The guilds featured in the expansion are the same ones that will be seen in the upcoming block: Selesnya Conclave, Golgari Swarm, Azorius Senate, Cult of Rakdos and Izzet League. As was the case in Ravnica, these all have differing play styles and this time each guild has a mechanic only found on their cards, some of these are present in the game such as Rakdos’ Unleash mechanic but some I have still not come across. The new decks are clearly the main selling point of this expansion so without further ado I give those all a rundown.
Selesnya Conclave: Collective Might (Green/White)
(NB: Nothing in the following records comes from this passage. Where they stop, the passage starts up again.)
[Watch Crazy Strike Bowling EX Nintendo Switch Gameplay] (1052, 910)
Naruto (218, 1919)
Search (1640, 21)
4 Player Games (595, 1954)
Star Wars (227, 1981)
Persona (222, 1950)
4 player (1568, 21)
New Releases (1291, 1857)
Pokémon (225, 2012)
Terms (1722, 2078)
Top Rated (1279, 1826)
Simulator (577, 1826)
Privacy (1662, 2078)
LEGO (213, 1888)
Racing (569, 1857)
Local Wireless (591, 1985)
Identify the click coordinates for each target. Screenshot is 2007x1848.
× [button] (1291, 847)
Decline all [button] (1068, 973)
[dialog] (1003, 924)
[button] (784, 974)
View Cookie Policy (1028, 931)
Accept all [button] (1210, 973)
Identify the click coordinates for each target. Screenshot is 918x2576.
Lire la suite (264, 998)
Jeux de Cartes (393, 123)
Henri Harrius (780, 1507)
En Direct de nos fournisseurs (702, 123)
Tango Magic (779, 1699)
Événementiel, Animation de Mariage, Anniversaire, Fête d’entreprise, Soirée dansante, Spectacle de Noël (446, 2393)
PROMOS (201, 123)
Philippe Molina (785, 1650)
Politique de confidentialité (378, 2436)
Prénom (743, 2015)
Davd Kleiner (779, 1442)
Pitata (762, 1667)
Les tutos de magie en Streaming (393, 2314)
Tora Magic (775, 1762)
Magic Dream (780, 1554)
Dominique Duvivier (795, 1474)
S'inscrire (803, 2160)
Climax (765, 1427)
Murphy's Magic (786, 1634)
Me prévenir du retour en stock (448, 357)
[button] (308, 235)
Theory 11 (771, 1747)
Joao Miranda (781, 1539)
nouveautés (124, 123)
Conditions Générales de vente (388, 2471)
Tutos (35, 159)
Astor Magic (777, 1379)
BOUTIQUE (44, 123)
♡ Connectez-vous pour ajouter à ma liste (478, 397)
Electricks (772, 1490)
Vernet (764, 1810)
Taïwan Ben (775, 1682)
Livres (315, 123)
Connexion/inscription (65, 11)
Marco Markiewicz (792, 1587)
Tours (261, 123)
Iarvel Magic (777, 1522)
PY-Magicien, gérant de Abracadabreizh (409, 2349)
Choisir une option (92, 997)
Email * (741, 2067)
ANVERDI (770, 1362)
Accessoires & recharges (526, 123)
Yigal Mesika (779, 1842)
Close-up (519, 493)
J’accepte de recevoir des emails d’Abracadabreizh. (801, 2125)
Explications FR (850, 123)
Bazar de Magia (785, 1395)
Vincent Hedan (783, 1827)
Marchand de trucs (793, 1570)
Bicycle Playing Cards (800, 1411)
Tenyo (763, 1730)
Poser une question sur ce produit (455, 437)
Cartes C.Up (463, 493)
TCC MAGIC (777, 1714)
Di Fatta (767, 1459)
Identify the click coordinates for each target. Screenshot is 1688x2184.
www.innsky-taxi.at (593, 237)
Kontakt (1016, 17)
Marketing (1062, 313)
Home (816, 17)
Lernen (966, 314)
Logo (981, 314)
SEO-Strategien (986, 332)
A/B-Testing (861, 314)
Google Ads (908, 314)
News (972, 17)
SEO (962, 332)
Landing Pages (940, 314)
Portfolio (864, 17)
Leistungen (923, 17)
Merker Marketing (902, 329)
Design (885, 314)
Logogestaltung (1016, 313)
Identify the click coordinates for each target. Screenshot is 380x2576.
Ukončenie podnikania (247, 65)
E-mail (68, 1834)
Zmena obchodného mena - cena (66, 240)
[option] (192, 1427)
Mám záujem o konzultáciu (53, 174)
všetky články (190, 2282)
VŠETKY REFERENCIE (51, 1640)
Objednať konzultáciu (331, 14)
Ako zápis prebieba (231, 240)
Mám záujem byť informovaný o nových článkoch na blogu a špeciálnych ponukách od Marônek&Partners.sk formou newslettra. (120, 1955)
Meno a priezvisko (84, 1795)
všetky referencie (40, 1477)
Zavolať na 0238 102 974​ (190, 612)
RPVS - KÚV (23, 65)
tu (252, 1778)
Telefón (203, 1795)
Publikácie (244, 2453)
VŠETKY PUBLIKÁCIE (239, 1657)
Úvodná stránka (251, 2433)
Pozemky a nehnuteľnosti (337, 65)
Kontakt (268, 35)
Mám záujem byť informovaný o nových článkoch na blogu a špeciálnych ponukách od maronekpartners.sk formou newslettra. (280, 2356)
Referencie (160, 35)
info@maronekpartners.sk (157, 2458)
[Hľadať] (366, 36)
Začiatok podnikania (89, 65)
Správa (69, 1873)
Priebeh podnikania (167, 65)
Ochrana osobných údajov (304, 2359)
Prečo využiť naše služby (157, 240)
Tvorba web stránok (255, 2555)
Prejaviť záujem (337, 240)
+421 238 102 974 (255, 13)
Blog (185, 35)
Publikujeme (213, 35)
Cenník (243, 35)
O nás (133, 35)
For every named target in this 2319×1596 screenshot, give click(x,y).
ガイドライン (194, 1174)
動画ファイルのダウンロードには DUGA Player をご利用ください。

This deck focuses a lot on pumping out tokens and then playing cards that benefit from having a large number of creatures in play, such as Scion of the Wild whose power and toughness are equal to the number of creatures you control. Given that he only costs 3 mana to play this becomes a very powerful combination when you’re dropping saprolings all over the board. Other mechanics that see a lot of use here are trample (because it’s green, duh) and Lifelink as well as other life gaining effects. This is the first deck you face in the expansion and one that took me a few games to defeat. If you like to bring out a lot of creatures then this is perfect for you.
Azorius Senate: Aura Servants (Blue/White)
Now this is a bit of a weird occurrence for me because I normally loathe playing blue because it gets entirely too fiddly and I can’t be bothered playing counter after counter whilst chipping away with a tiny 2/1 bird. Yet this deck is fantastically constructed, the core mechanic revolves around various effects that trigger when you attach an aura to one of your creatures. These effects range from drawing a card to putting a 4/4 flying Angel token into play, coupled with cards that help you get auras both into your hand and into play. This deck becomes very powerful very quickly. This is the deck I mostly used to beat the expansion.
Izzet League: Mind Storms (Blue/Red)
This is actually very similar to a deck I own in the physical game. The entire idea is to throw out as many instant and sorcery cards as possible with the downside of having fewer, smaller creatures. It’s not very good for solo play honestly but it really shines in multiplayer co-op, if you can get your teammate to play a deck with a lot of creatures whilst you sit back and throw lightning at things. There is one very nasty creature in the deck though, Spellbound Dragon, which is already a 3/5 with flying gets +x/+0 when it attacks where X is the converted mana cost of the top card of your library. That can inflict some serious damage if timed with one of the deck’s big drops like Beacon of Destruction with converted mana cost 5.
Cult of Rakdos: Grinning Malice (Black/Red)
This is a pretty fun play that revolves around quick attacks and various effects when creatures die. It is quite the epitome of what a black/red deck should be, using hasted creatures with minimal toughness and cards like Deathgreeter that allow you to gain life from their loss. On top of this a lot of cards allow you to force your opponent to discard cards or even sacrifice creatures. Played well this deck will shine in most areas of the game.
Golgari Swarm: Sepulchral Strength (Black/Green)
A deck in a similar vein to the previous but with bigger and better green creatures is Sepulchral Strength. This is the final deck of this expansion. Once again the key here is to benefit from the death of creatures. The Golgari have always followed the theme of recycling and once again this is no exception. I didn’t really enjoy this deck as much as the others honestly, but I’m not sure if that’s because some of the others are so good. Graveyard size is a recurring variable with the use of Mortivore whose power/toughness is equal to the number of cards in all graveyards and can be regenerated for only 1 black mana. Similarly, Sewer Nemesis makes both creatures stronger over time. It also forces opponents to discard cards.
On top of the new decks the expansion adds a new round of challenges to the game. I’m not really a fan of the challenge mode because it feels like I’m penned in to one solution (because I am). The new decks are the shining star of this expansion by far and will inject a bit of new life into the game and at the same time give you a bit of a taste of what is coming in Return to Ravnica.